Introduction
In close connexion with each other, chapter xv and xvi apply to Moab. As seen from the western hills in Palestine, Moab seems a high and level table land, with a cliff wall abutting precipitately down to the eastern water edge of the Dead Sea. As seen, however, in the land itself, this wall begins to fall off some five to eight miles back from the sea. The chasm of the Arnon, running westward to the sea, divides the plain in the centre, and south of this lay Moab proper, though the nation so often occupied the northern half as well, that the whole land went by its name. AR, in the south division, was the capital; and KIR was a strong fortification on the extreme south. Moab also shared possession of the cities north, even in the nominal region of the allotment of the tribe of Reuben. The people of Moab, unlike their neighbours, the Ammonites and the Reubenites, tilled the soil as well as raised flocks and herds. Moab was tributary to David and Solomon, but fell to Israel in the schism under Jeroboam. From the death of Ahab of Israel to the accession of Uzziah of Judah, Moab held a quasi-independent position, but, with Ammon on the north, and Edom on the south, it was then made subject to Judah, but under later kings this subjection was feeble and precarious.
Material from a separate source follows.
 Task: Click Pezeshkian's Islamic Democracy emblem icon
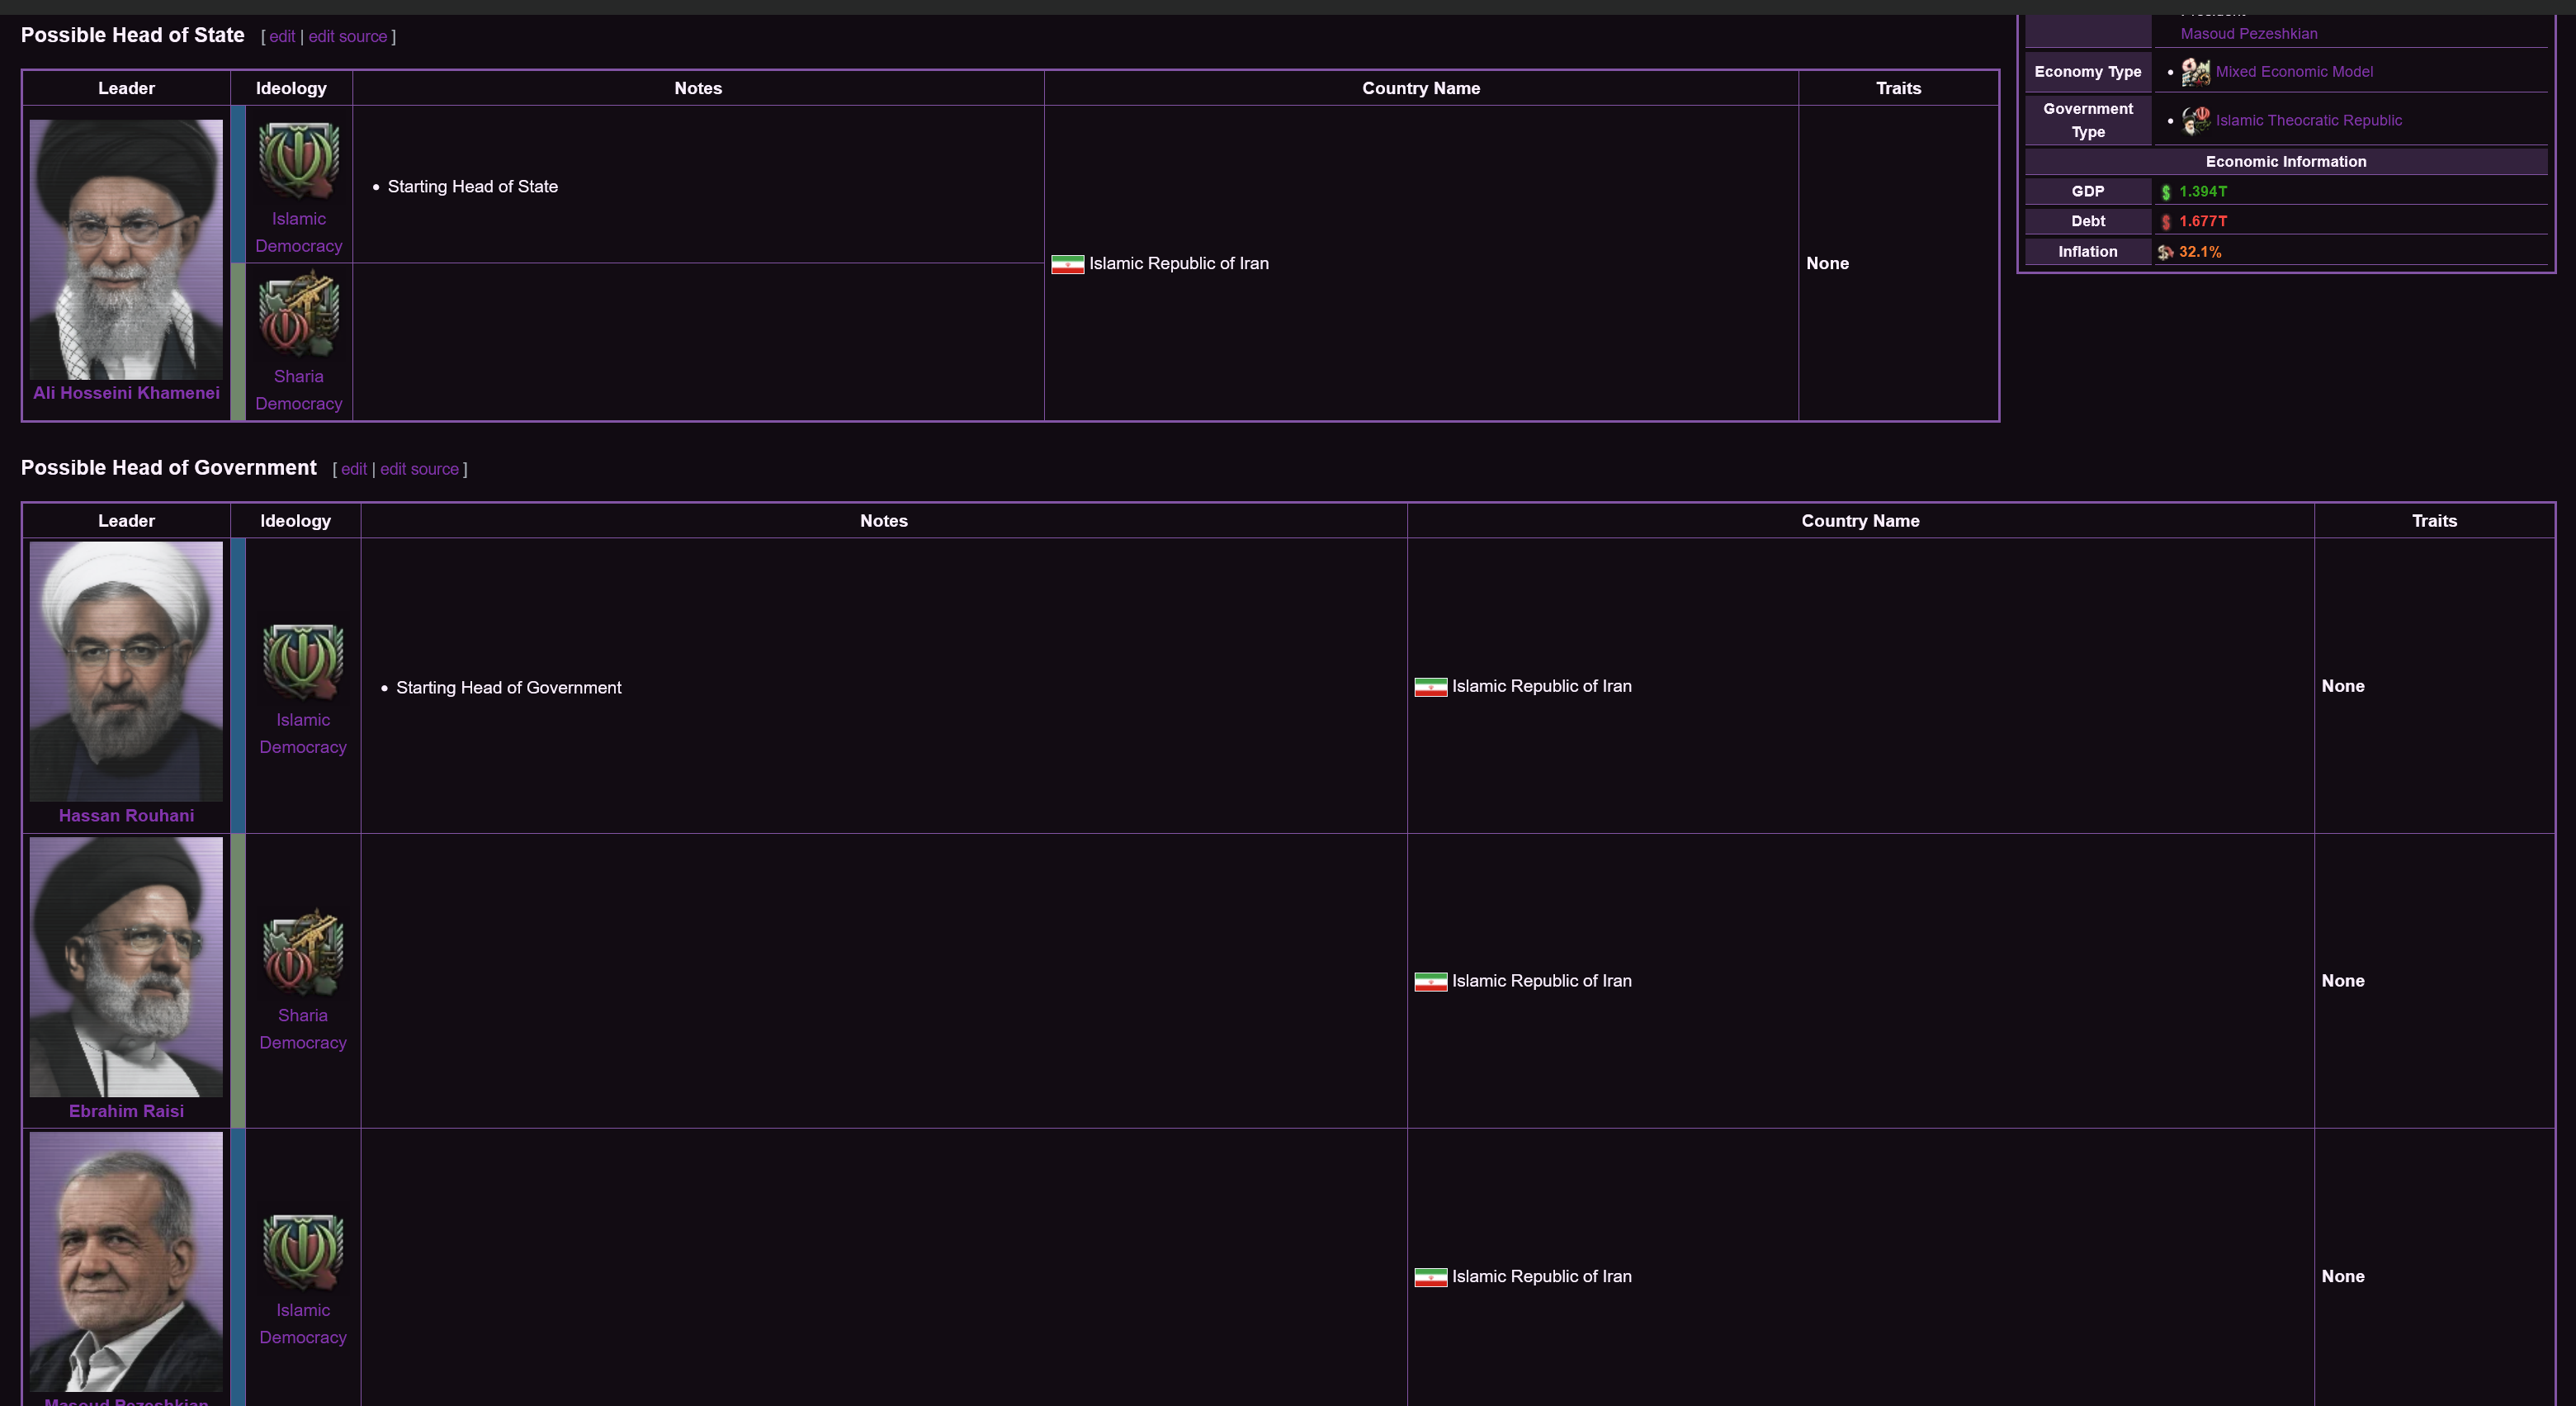pyautogui.click(x=303, y=1250)
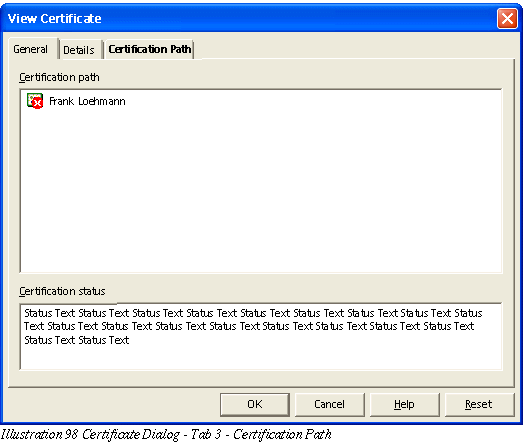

The prophecy here is no doubt generic, covering the condition and character of Moab for at least two centuries. The prophecy in Jeremiah xlviii is a copy and an amplification of this. Because of admitted archaisms in the prophecy, interpreters generally, at the present time, allow that Isaiah may have built on the groundwork laid by an older prophet, even a hundred years previously. It required but a small modification each time to be applicable to the state Moab was in, in both Isaiah’s and Jeremiah’s times.